The indictment, other than parroting the statute, and giving the date of the alleged offense as March 23, 1984, charged the defendants with "threaten[ing] Richard Watson, a witness in an official proceeding." What the proceeding was, or was to be, was in no way indicated. As the government states in its brief, "The indictment is broad enough to include proof that the Appellants sought to influence Watson's testimony in any federal case." Govt. Brief at 34. On this indictment, it cannot be known what official proceeding the grand jury had in mind or the defendants must be prepared to meet.

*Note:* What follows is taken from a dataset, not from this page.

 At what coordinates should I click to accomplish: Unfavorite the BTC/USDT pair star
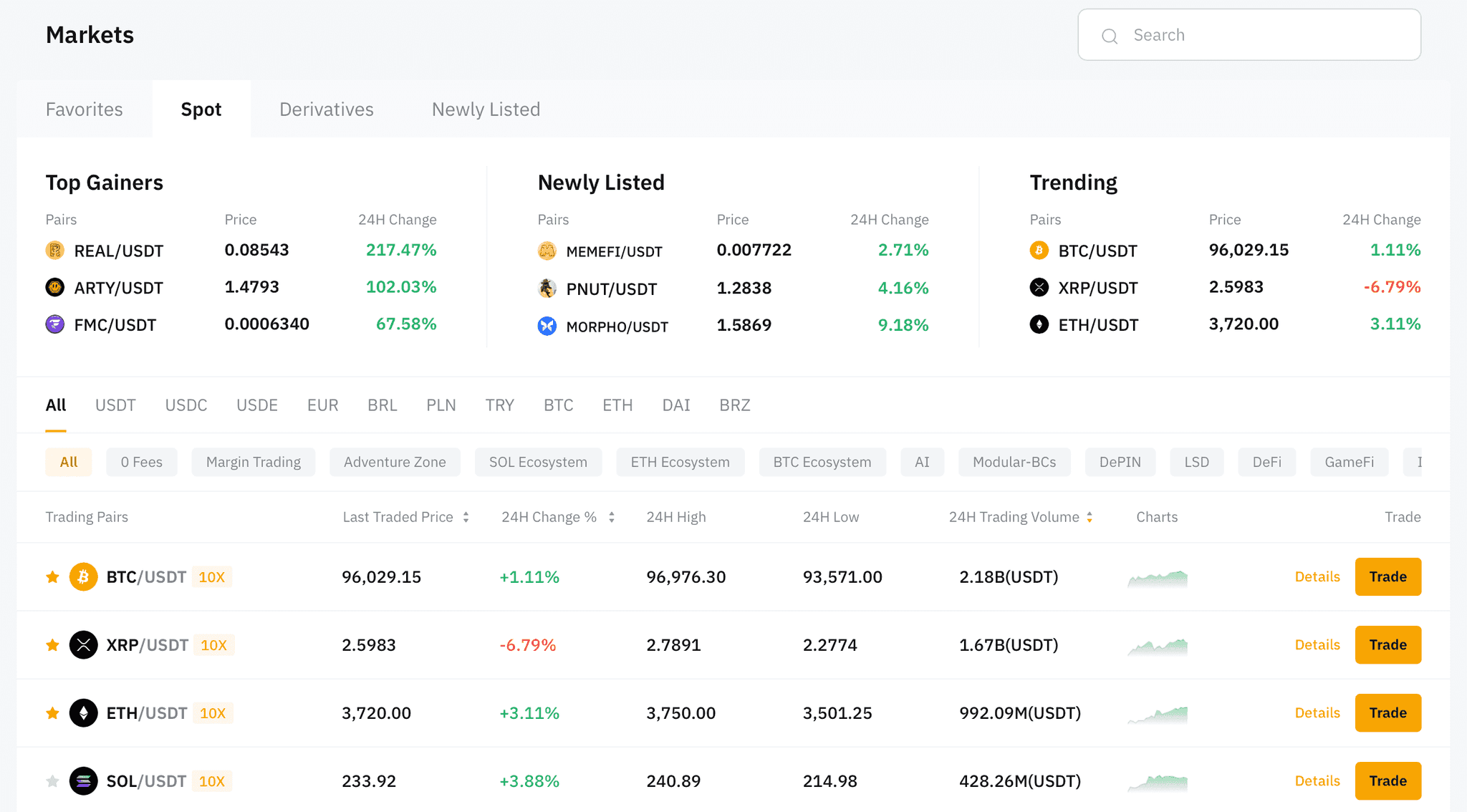point(52,576)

Fed. R. Crim. P. 7(c)(1) states that an "indictment ... shall be a plain, concise and definite written statement of the essential facts constituting the offense charged." It is a basic principle that, in order to guarantee protection of a criminal defendant's rights, an indictment must "contain the elements of the offense intended to be charged, 'and sufficiently apprise the defendant of what he must be prepared to meet,'" Russell v. United States, 369 U.S. 749, 763, 8 L. Ed. 2d 240, 82 S. Ct. 1038 (1962) (citations omitted). As we stated in United States v. Tomasetta, 429 F.2d 978, 979 (1st Cir. 1970):
A vital function of an indictment is to provide "such description of the particular act alleged to have been committed by the accused as will enable him properly to defend against the accusation * * *." This principle is derived directly from the Sixth Amendment's guarantee of the right of an accused "to be informed of the nature and cause of the accusation * * *" and is basic to the proper functioning of our adversary system of justice. Without sufficient information to identify that conduct which the grand jury has deemed adequate to support an indictment, an accused is a material disadvantage in meeting the charge against him. (footnote omitted).
The Supreme Court in the leading case of Russell v. United States, 369 U.S. 749, 8 L. Ed. 2d 240, 82 S. Ct. 1038, analyzed the requirements of a valid indictment. It found indictments defective which were brought under 2 U.S.C. § 192, which prohibited witnesses before congressional committees from "refus[ing] to answer any questions pertinent to the question under inquiry." The indictments did not identify the "question under inquiry" although they did list the questions the defendants had refused to answer.
The Court deemed the "core of criminality" under the statute to be the pertinency to the subject under inquiry of the question a witness refused to answer. Id. at 764. The topic under inquiry was necessarily central to every prosecution under the statute because on it hinged the legality or illegality of a defendant's acts. The Court wrote:
Where guilt depends so crucially upon such a specific identification of fact, our cases have uniformly held that an indictment must do more than simply repeat the language of the criminal statute.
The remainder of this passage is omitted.